#### [EXERCISE AIM]
Pictures are to be left out; every line from the one with "Click the 登录 sign-in button" through the end of the data must be transcribed exactly.

(Collected data)
----------

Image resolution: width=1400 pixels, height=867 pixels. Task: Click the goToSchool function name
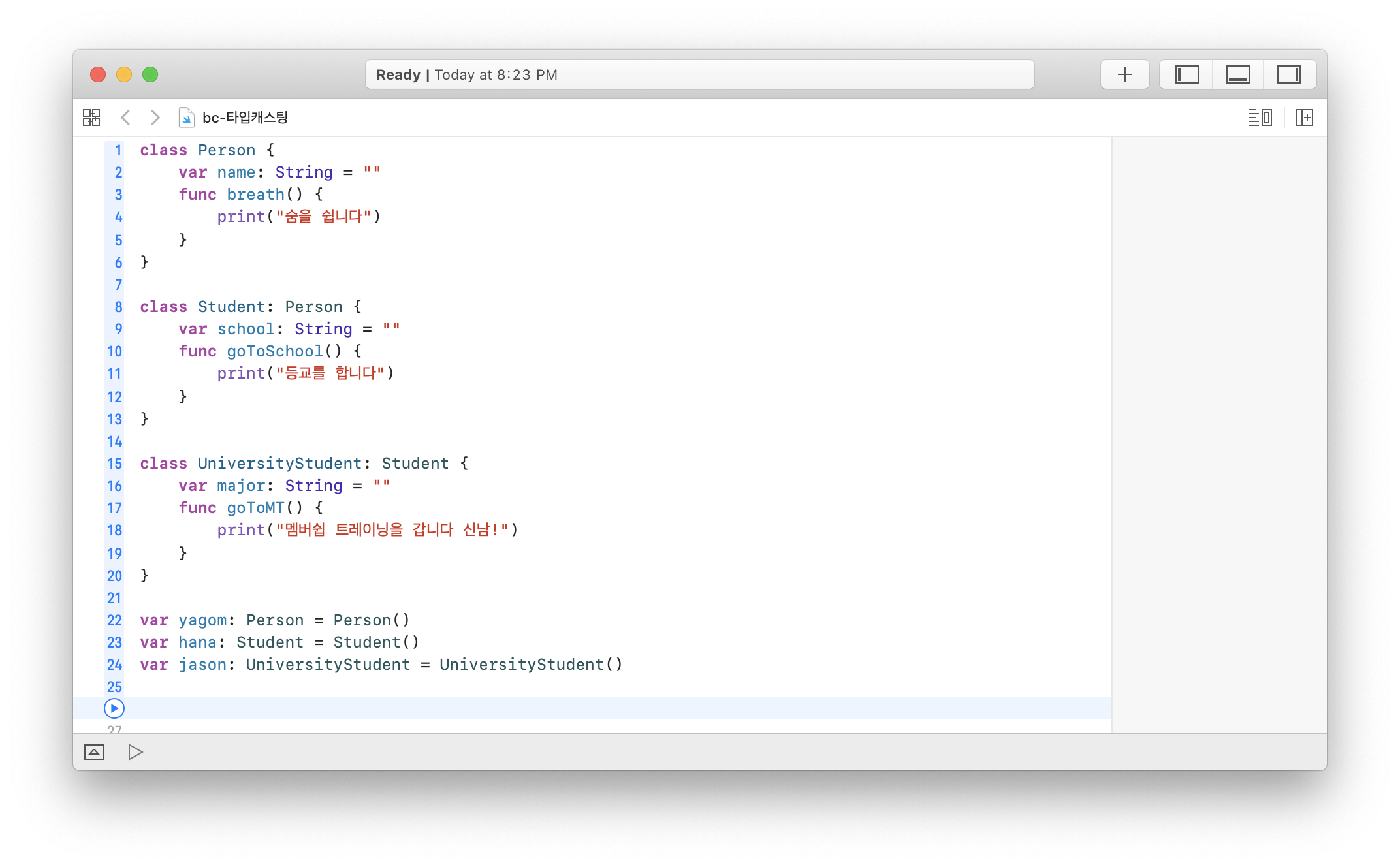[274, 351]
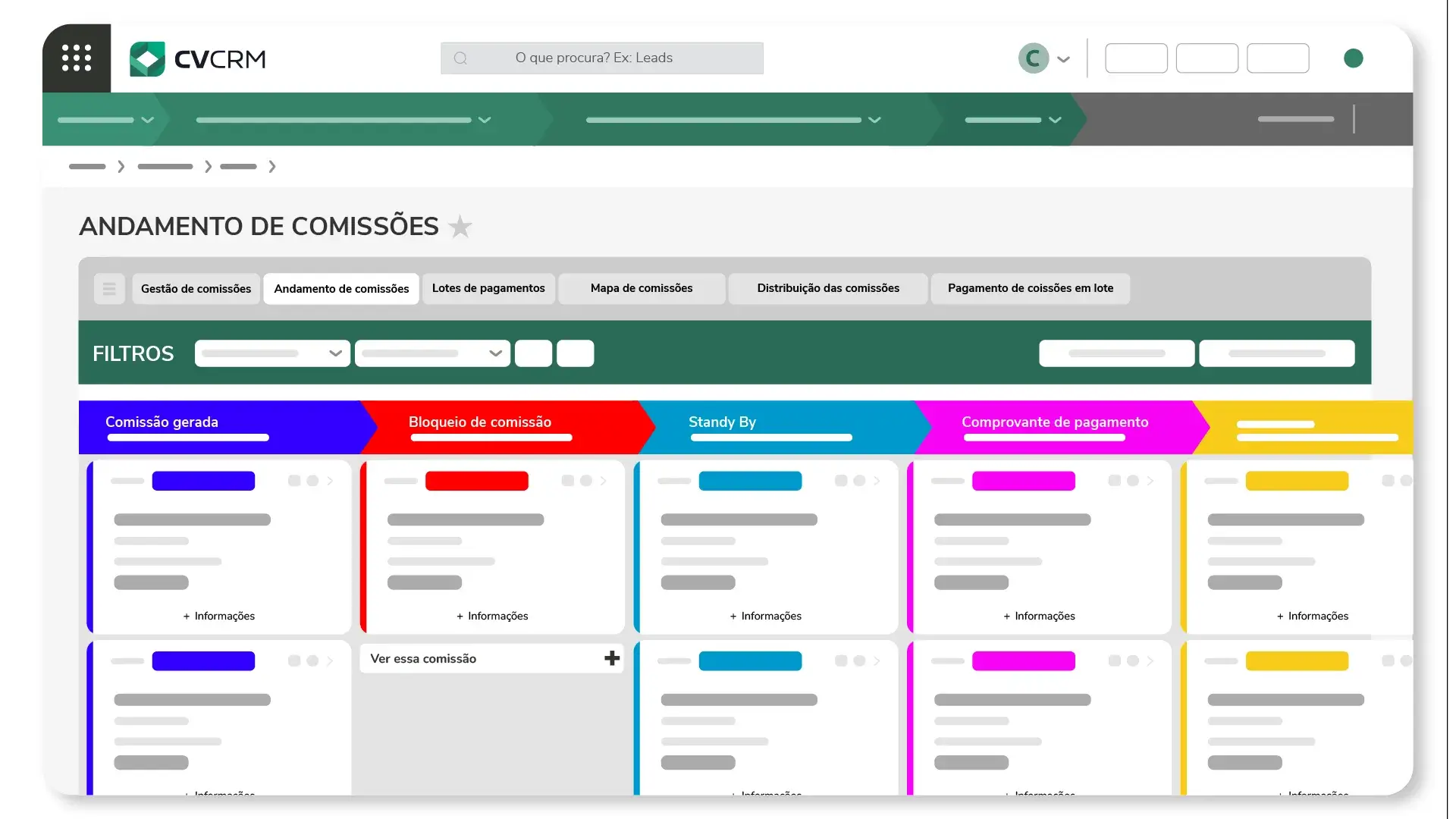Switch to Lotes de pagamentos tab
The width and height of the screenshot is (1456, 819).
[488, 288]
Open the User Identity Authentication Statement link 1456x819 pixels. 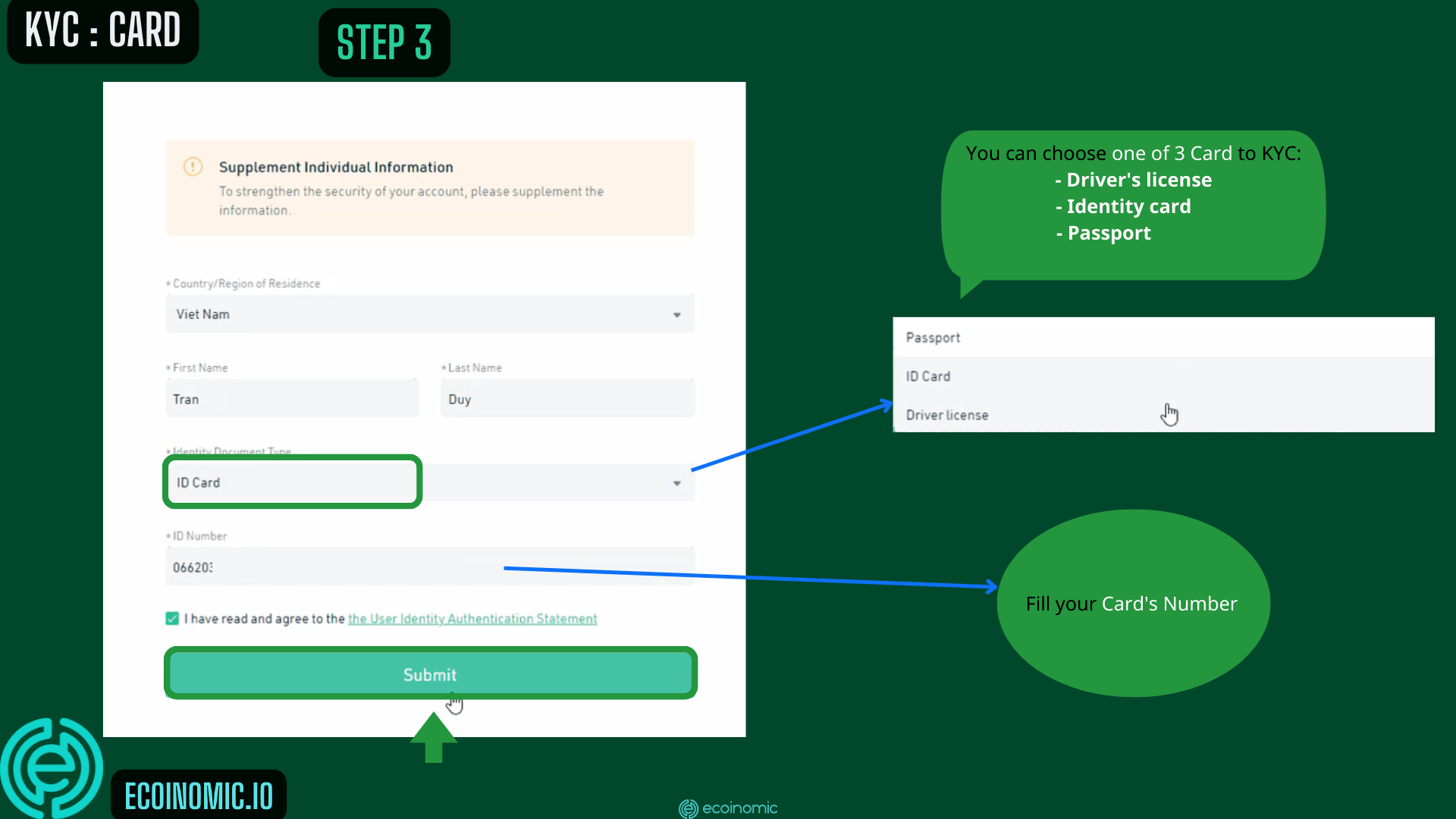(x=472, y=618)
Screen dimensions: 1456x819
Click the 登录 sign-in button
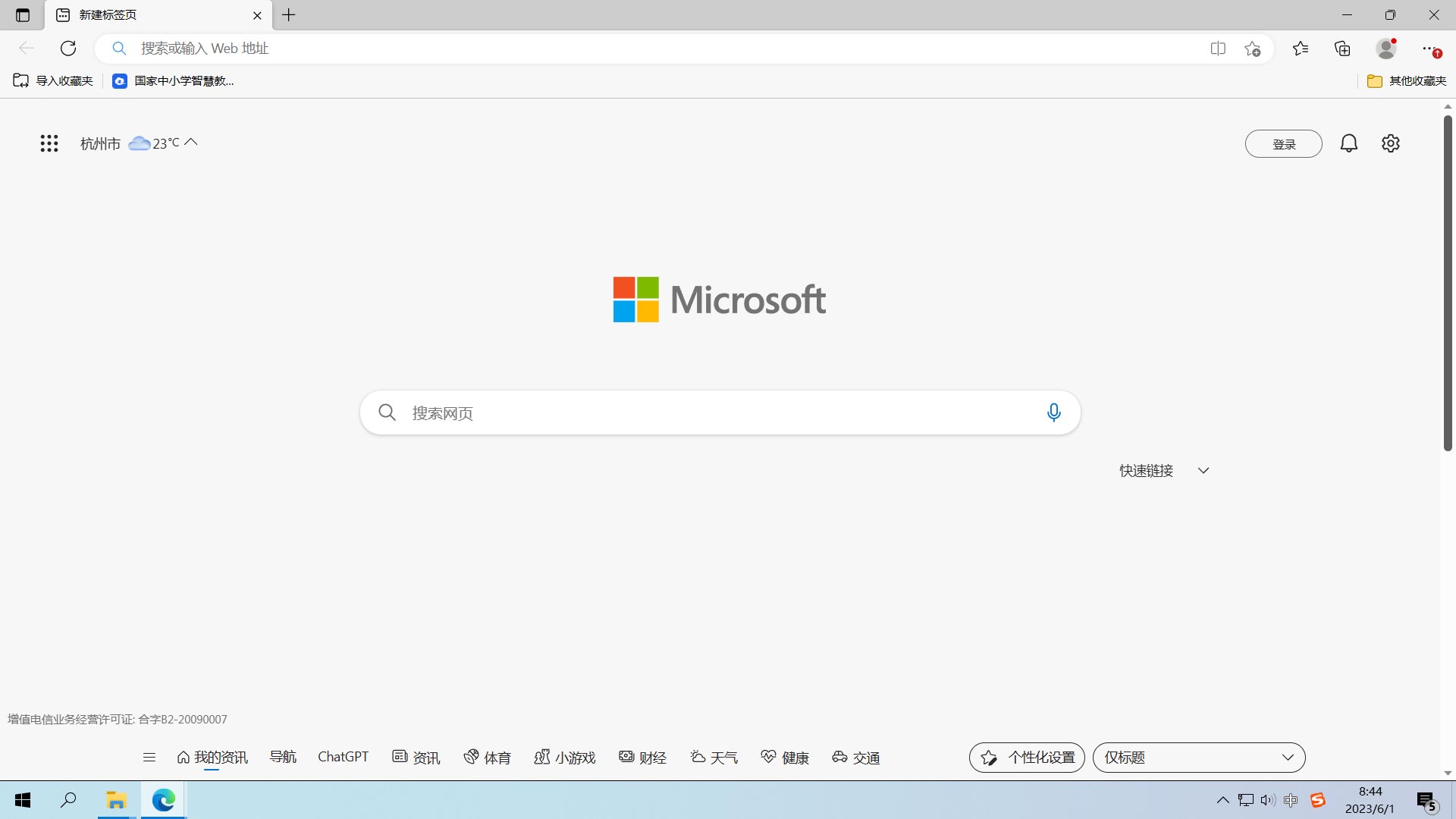(1283, 144)
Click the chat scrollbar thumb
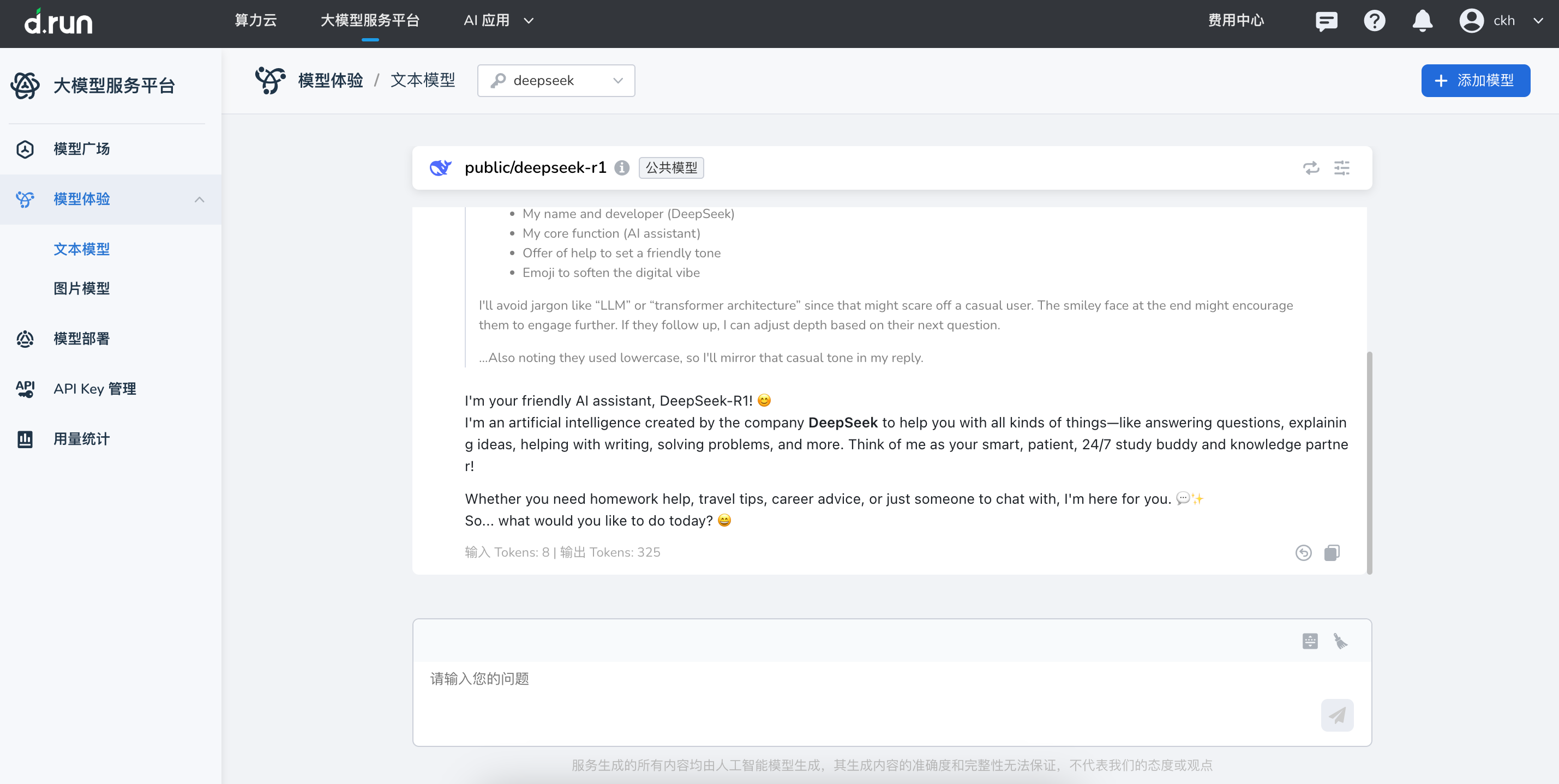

----------

#### [WRITTEN ANSWER]
Click the 登录 sign-in button
(1283, 144)
Click the chat scrollbar thumb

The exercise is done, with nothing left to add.